Insomnia symptoms are highly prevalent during pregnancy; therefore, identifying modifiable risk markers is important for risk prediction and early intervention. This study aimed to examine the role of sleep-specific rumination and sleep-specific worry in prenatal insomnia symptoms. A total of 859 married pregnant women without history of psychiatric illnesses (mean [standard deviation] age, 30.15 [3.86] years; 593 [69.0%] with a bachelor's degree or above) were enrolled from the obstetrical outpatient departments of two tertiary comprehensive hospitals in Shandong, China, who completed assessments of sleep-specific rumination, sleep-specific worry, and insomnia symptoms at baseline (mid-pregnancy) and follow-up (late-pregnancy). Measures included Daytime Insomnia Symptom Response Scale, Anxiety and Preoccupation about Sleep Questionnaire, and Insomnia Severity Index.
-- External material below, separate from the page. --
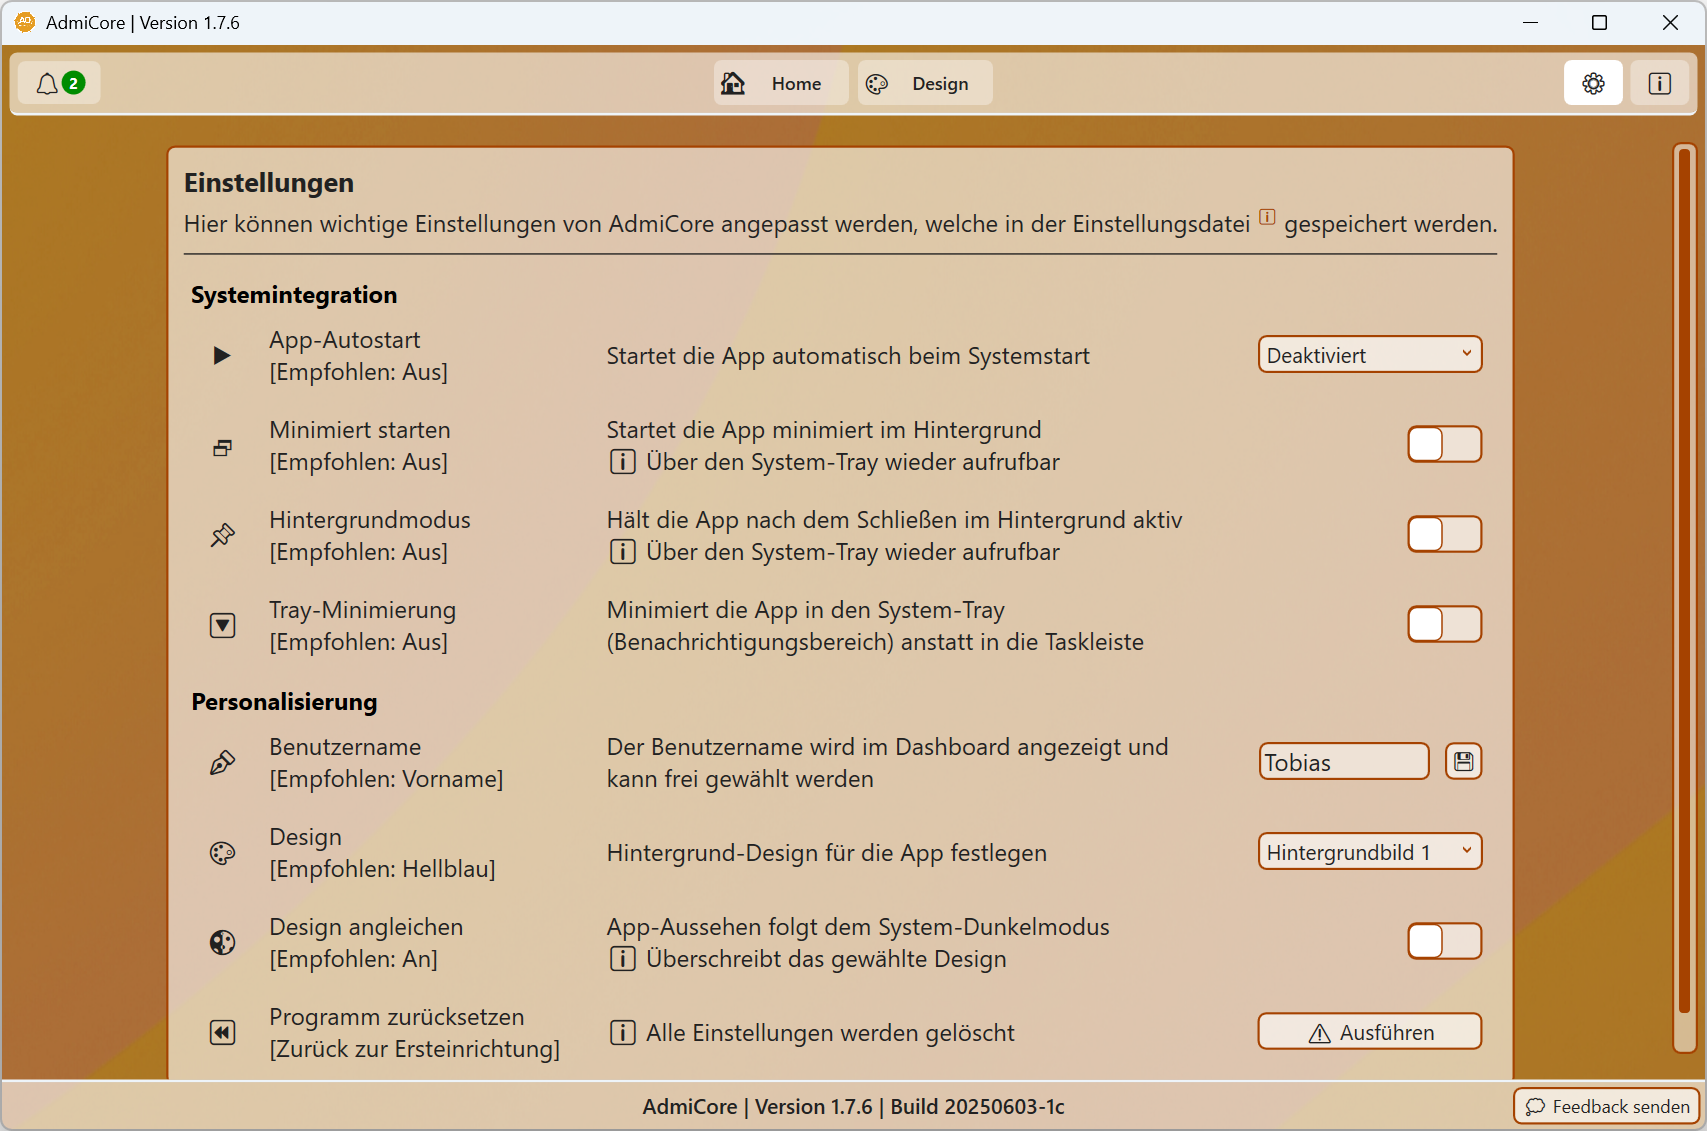Click the Benutzername field containing 'Tobias'
Viewport: 1707px width, 1131px height.
click(1343, 762)
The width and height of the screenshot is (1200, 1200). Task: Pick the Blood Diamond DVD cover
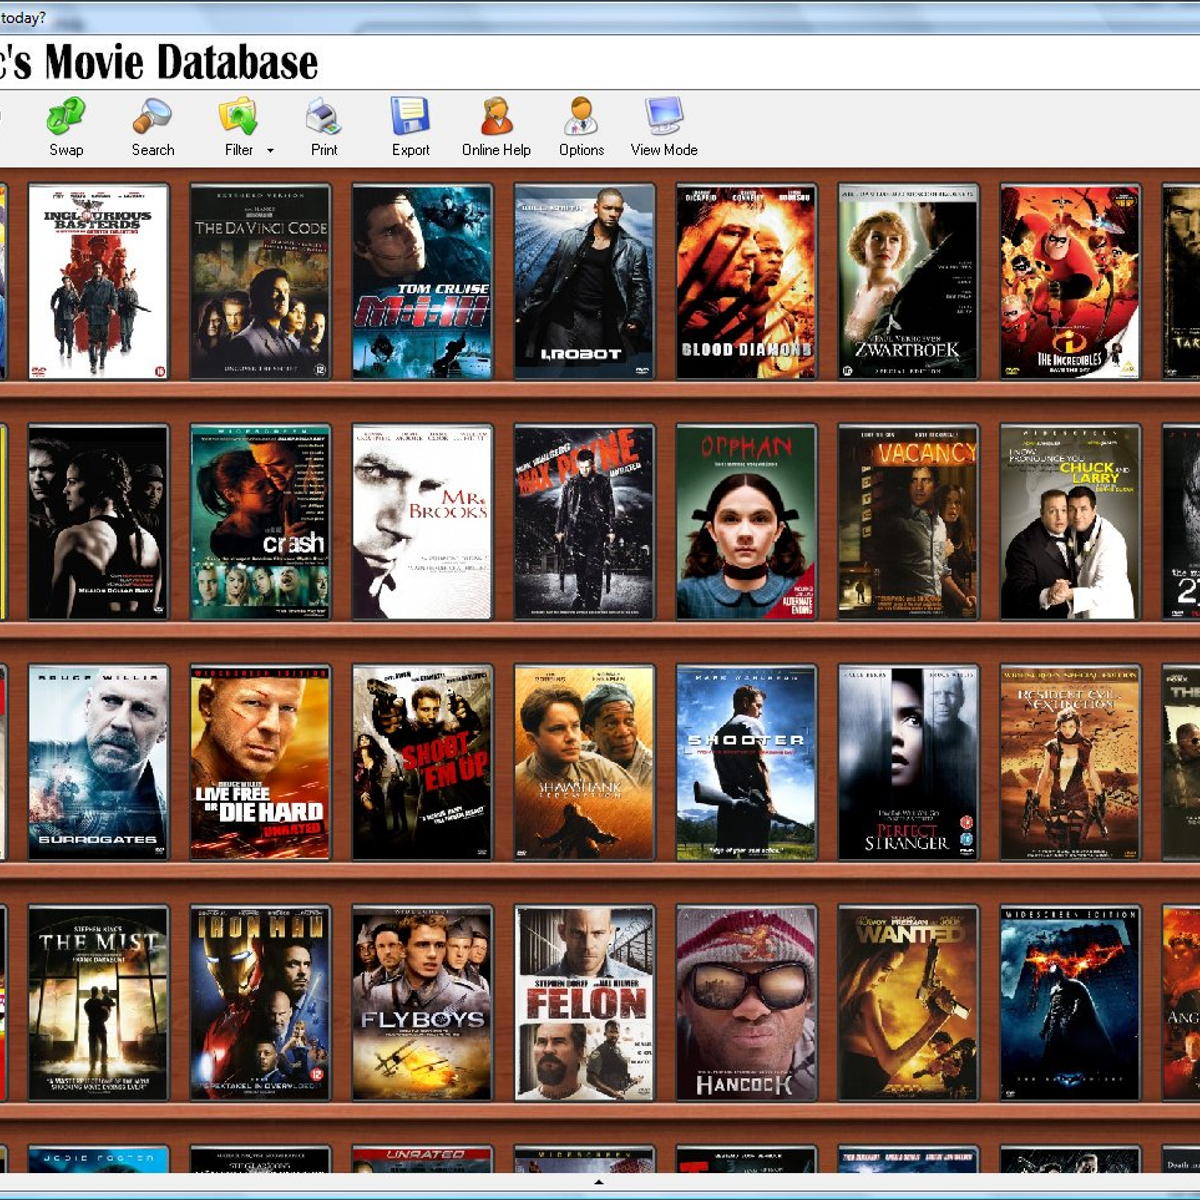(746, 282)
Our results showed that after controlling for covariates, both sleep-specific rumination and sleep-specific worry showed significant concurrent and prospective associations with insomnia symptoms, and the increases in scores of sleep-specific rumination and sleep-specific worry over time were significantly associated with the increased likelihood of insomnia symptoms at follow-up. Moreover, the increases in sleep-specific rumination and sleep-specific worry over time were significantly associated with the increased likelihood of reporting newly developed insomnia symptoms rather than persistent normal sleep. However, the changes in sleep-specific rumination and sleep-specific worry were not significantly associated with the likelihood of reporting persistent or remitted insomnia symptoms rather than persistent normal sleep. In conclusion, sleep-specific rumination and sleep-specific worry were significantly associated with concurrent or subsequent insomnia symptoms; thus, they may be promising cognitive risk markers and intervention targets.